③ 프로토콜 지정에서 www는 TCP 프로토콜이고 DNS는 TCP/UDP를 사용한다는 것 등도 알고 있어야 한다. 필터링하고 싶은 것이 무엇인지 그리고 그 서비스를 지원하는 프로토콜이 무엇인지 정확히 지정해 주어야 한다. 프로토콜 설정은 
▪ IP 주소나 네트워크를 규제할 때에는 ip를 쓰고, 
▪ www, ftp, telnet, ...식의 서비스에서는 tcp를 쓰고, 
▪ ping, tracert, ... 식의 서비스에서는 icmp를 쓰면 된다.

④ 그리고 모든 접근목록 끝에 암묵적으로 deny any any가 있는 것을 꼭 풀어줘야 한다는 것을 다시 한 번 기억하자. 괜히 다른 호스트들의 서비스까지 막힐 수 있다. 맨 아래에  
Router(config)#access-list 100 permit tcp any any식으로 추가해주면 된다. 
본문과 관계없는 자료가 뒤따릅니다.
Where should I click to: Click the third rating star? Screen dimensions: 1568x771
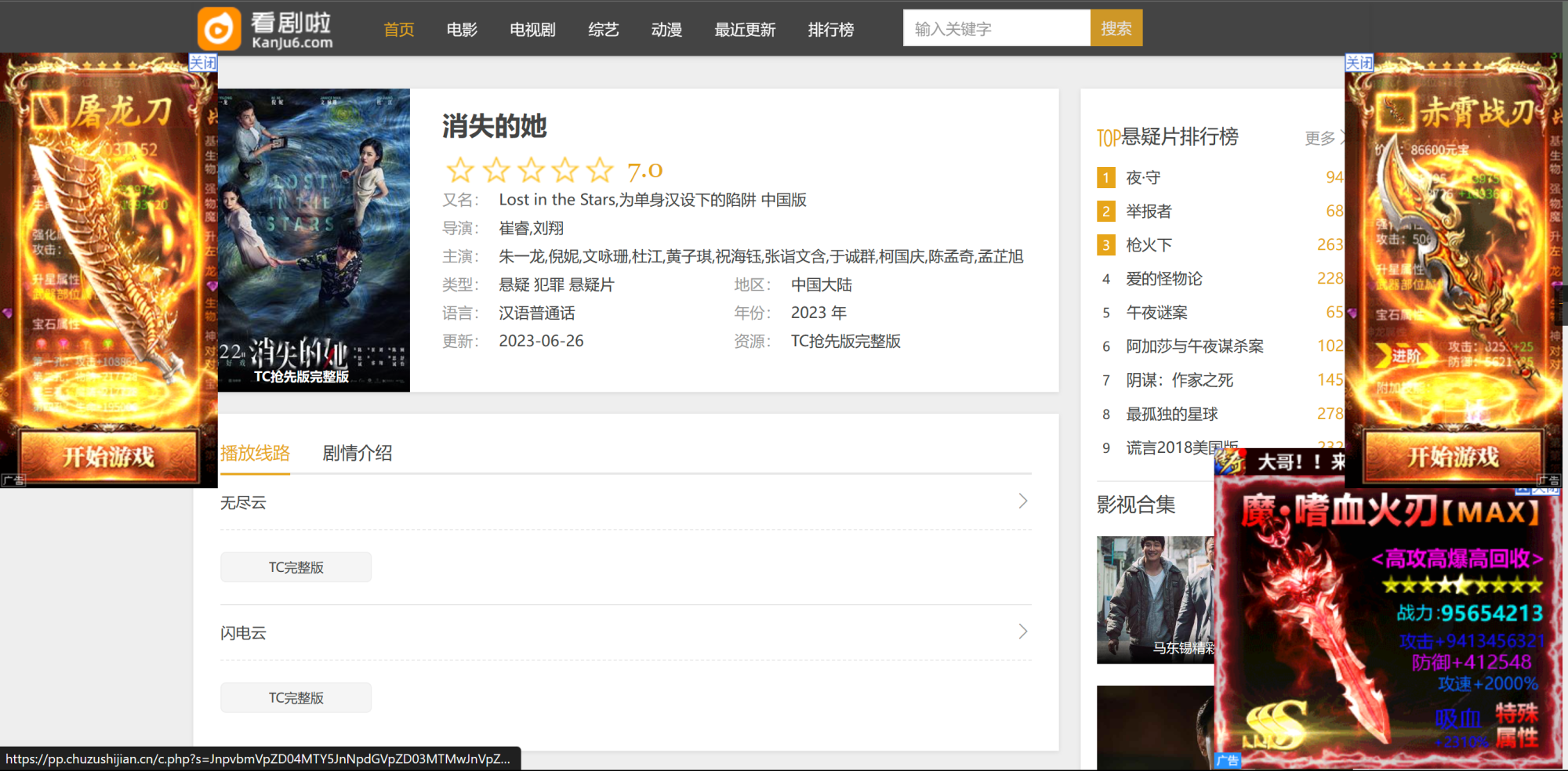pyautogui.click(x=531, y=169)
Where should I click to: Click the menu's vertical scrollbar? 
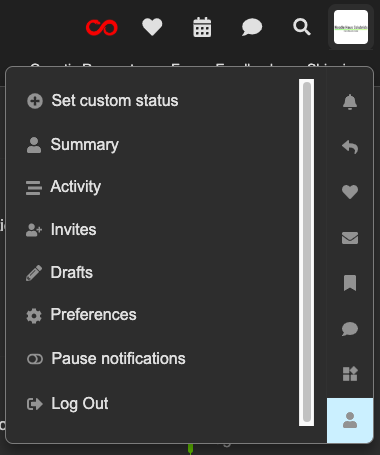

⑤ ACL 설정에서 맨 뒤에 established를 써주면 입력되는 TCP 패킷에 ACK나 RST 비트(ACKnowledge와 ReSeT)가 설정되어져 들어올 때만 매치되어 적용된다는 뜻이다. 예를 들어 
Router(config)#access 100 permit tcp any 192.168.0.0 0.0.255.255 established 하면 출발지 누구라도(any) 목적지 192.168.0.0 네트워크로 들어오는 패킷에 위협이 되는 ACK나 RST 플래그 비트가 설정되어져 있으면, 먼저 Request를 이 네트워크에 보내서 허용한다는 Reply를 받아야만 연결시킨다는 의미이다. 대부분 이런 ACK나 RST 플래그가 설정되어 들어오는 패킷은 타겟 시스템을 다운 시킬 수도 있으므로 패킷에 이들 플래그가 있으면 거부하는 것이 보안에 유용하다. 쉽게 말하면 established는 연결요청을 확인받은 뒤 연결시키겠다는 의미이다.

 

실습준비~

웹서버 접속 성공

ftp 서버 접속 성공

 

준비 완료, 이제 과제가 부여된다.

 

 

표준 ACL 실습

표준 ACL로 다음을 작성하시오.

a) 192.168.102.60의 FileSer을 제외한 192.168.102.0 네트워크의 모든 노드는 WebSer에 접근할 수 있다.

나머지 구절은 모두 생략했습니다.